How Are You Protecting Yourself against This Roaring Bull Market?

May 2, 2017

In this issue:
» Assessing Investing Opportunities as Earnings and Stock Markets Disconnect
» Will RERA Help You Make Money on Real Estate Stocks
» Market roundup
» And more!
Rahul Shah, Co-Head of Research

What keeps you up at night?

That's the question the guys over at GMO are asking.

It's a figurative way to ask what political, economic, or market risks worry investors most. The implied question is: How are you protecting yourself against this roaring bull market?

I haven't gone through the entire GMO letter, so I don't know what solution they're offering. But we at Equitymaster have our own cure for investment-related insomnia.

We call it the 70:20:10 rule.

Investors should always have 70% of their corpus invested in large caps, 20% in midcaps, and 10% small caps.

Those with more risk appetite can have a slightly different allocation, but this is sufficient to not only earn good long-term returns from stocks but also limit downside risk.

In our view, it's simply the best protection you can have irrespective of the market environment.

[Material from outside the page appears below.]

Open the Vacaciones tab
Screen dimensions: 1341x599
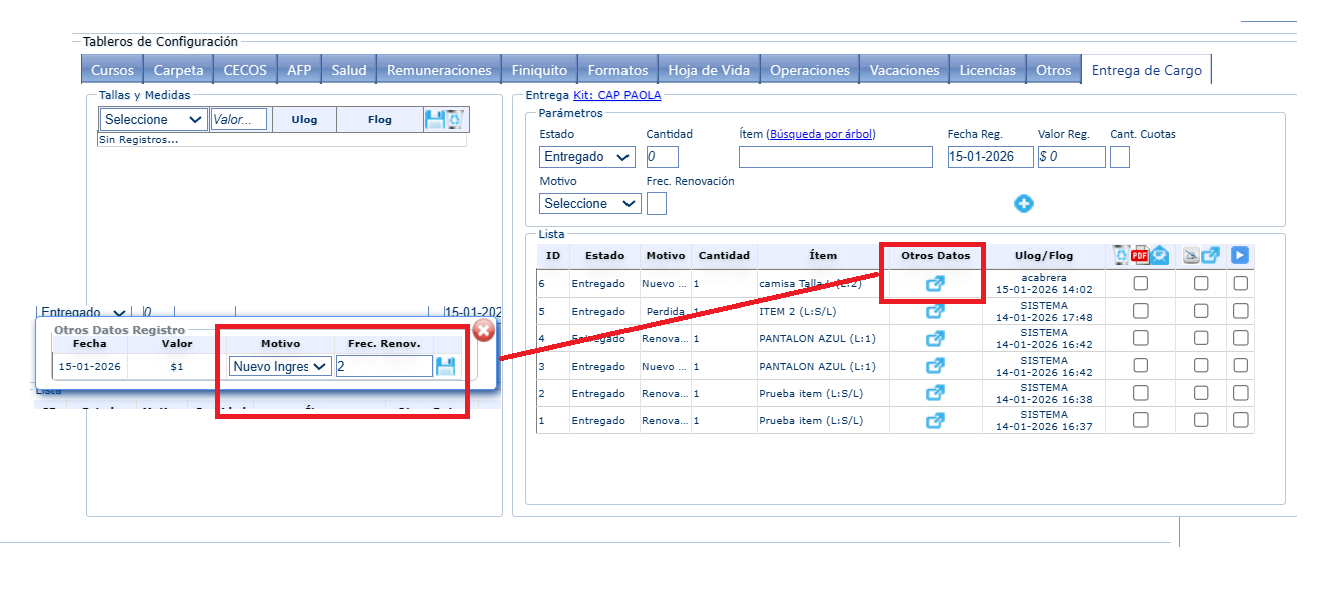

In fact, this is the third layer of protection we recommend. Long-term readers already know the other two: Invest in businesses with sound fundamentals and buy at valuations with sufficient margin of safety.

We aren't of the conventional view that, just because an asset class is volatile, it's also risky. This line of thinking can cause a lot of damage to long-term returns. It tends to keep people away from stocks and not benefit from their enormous long-term wealth-building potential.

Now, we're not saying equities aren't risky. They are. But without question, they should be a significant part of your long-term plan. The real risk you should be worried about is the risk of a permanent loss of capital. And the real question is how to minimise that risk.

Our three-layer protection is one of the most effective ways. The large caps provide much-needed stability and resilience to your portfolio, while the mid and small caps add that extra zing to your overall returns.

Do this and you'll have positioned yourself superbly to benefit from the long-term India growth story without exposing yourself to a lot of risk.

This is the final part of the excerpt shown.